Historic house in Maryland, United States

James E. Hooper House is a historic home located at Baltimore, Maryland, United States. It is a large Queen Anne style freestanding masonry structure, situated among the buildings of the Old Goucher College Buildings complex. It is a rectangular building with a steeply pitched gable roof, a small, two-story wing extending, and a 2 1/2-story bay window extension, with a small gable roof. There are two stories in the main section of the house, and two more stories in the gable. It is constructed of dark red bricks with terra cotta, brownstone, and granite trim. The exterior features a slate shingle roof, and a square oriel, three bays wide and one bay deep, made of wood, and painted green. The house was constructed in 1886 for James E. Hooper (1839–1908).

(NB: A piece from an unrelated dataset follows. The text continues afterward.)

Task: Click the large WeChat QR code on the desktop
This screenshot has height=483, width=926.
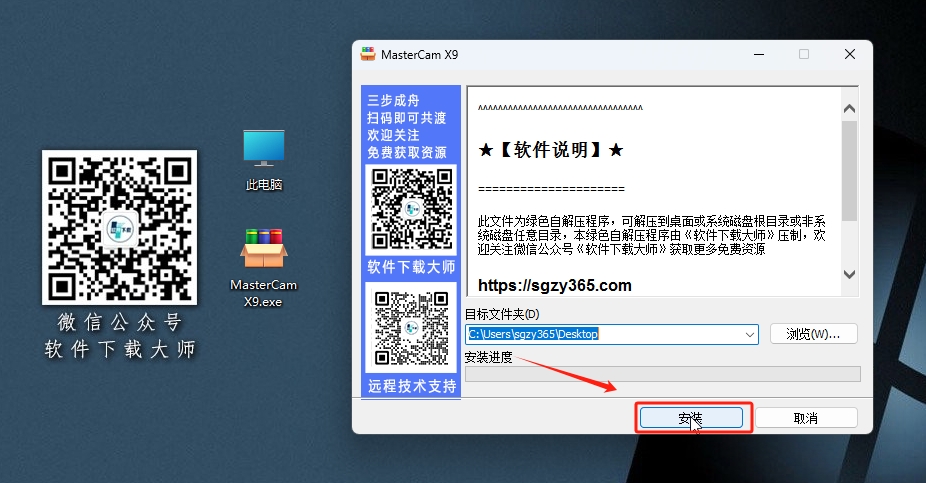Action: [x=119, y=228]
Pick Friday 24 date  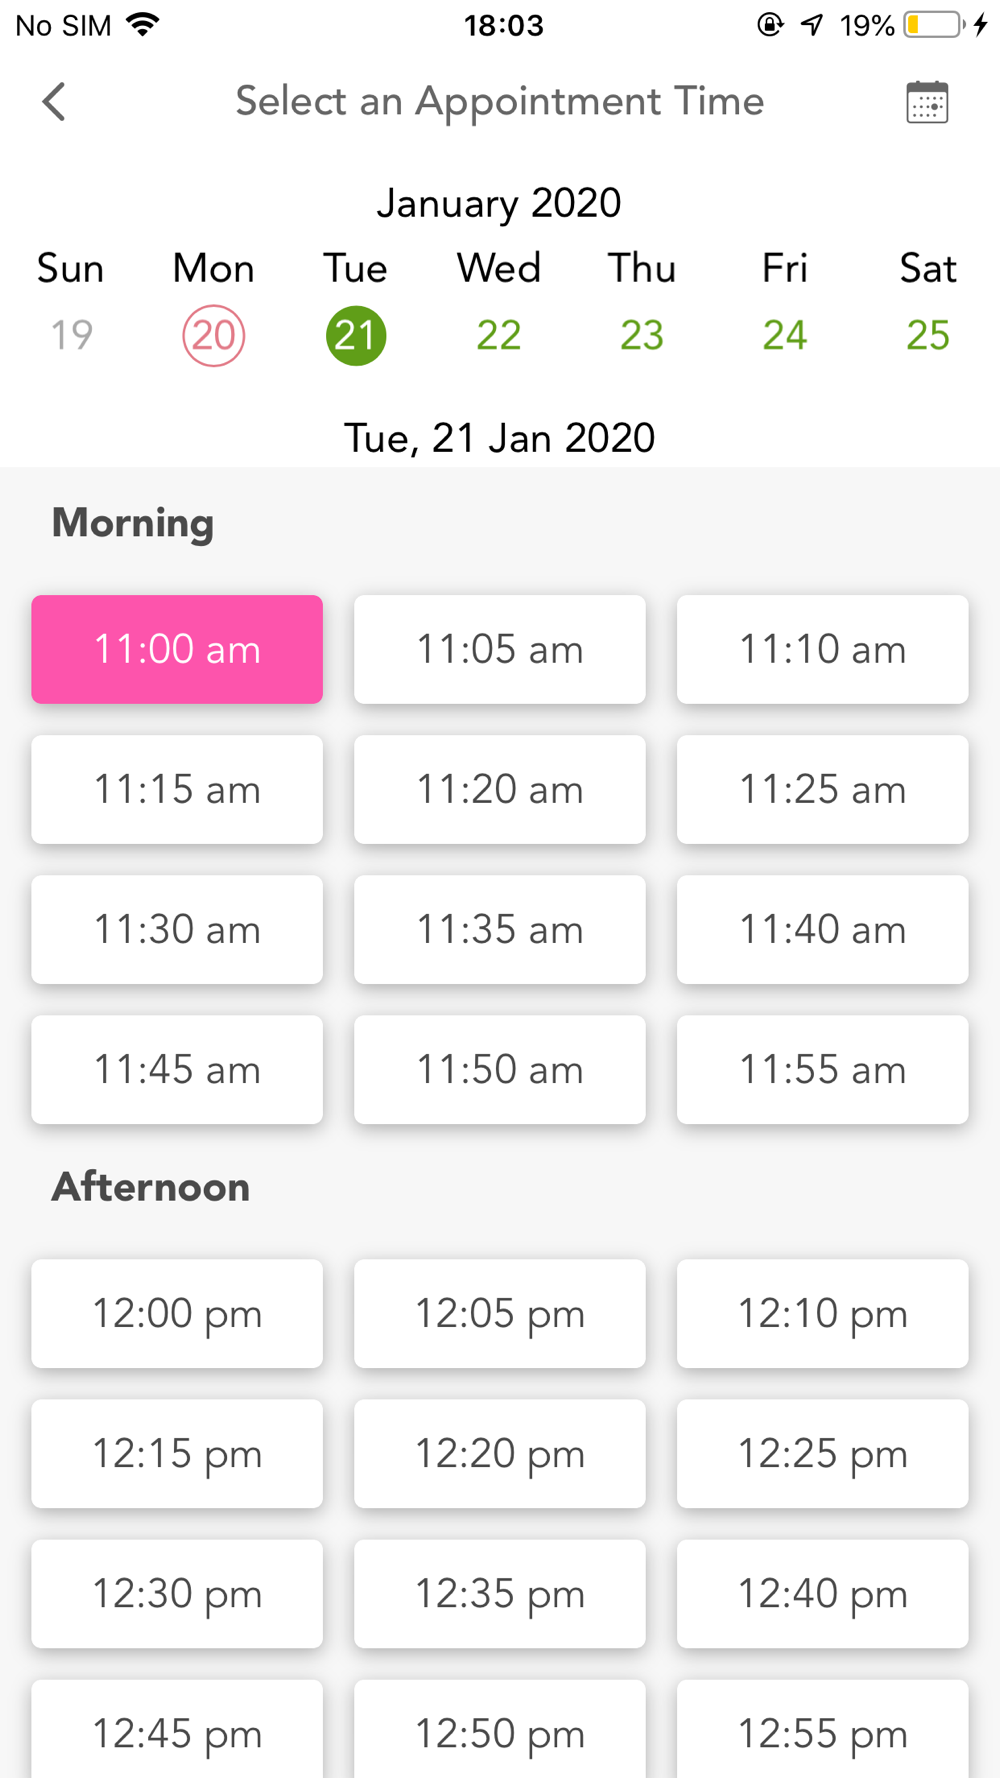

James E. Hooper House was listed on the National Register of Historic Places in 1982. In 2001, the building was purchased by Morphius Development Consortium, who returned the exterior wood trim to its original green color and restored other various interior features, including multiple pocket doors and hand cut decorative wooden wall panels. In 2018 James Hooper LLC an entity formed by MO/DE a moniker for Matt Oppenheim Development purchased the property with the goal of establishing the property as a cultural hub and a place for small businesses to call their home.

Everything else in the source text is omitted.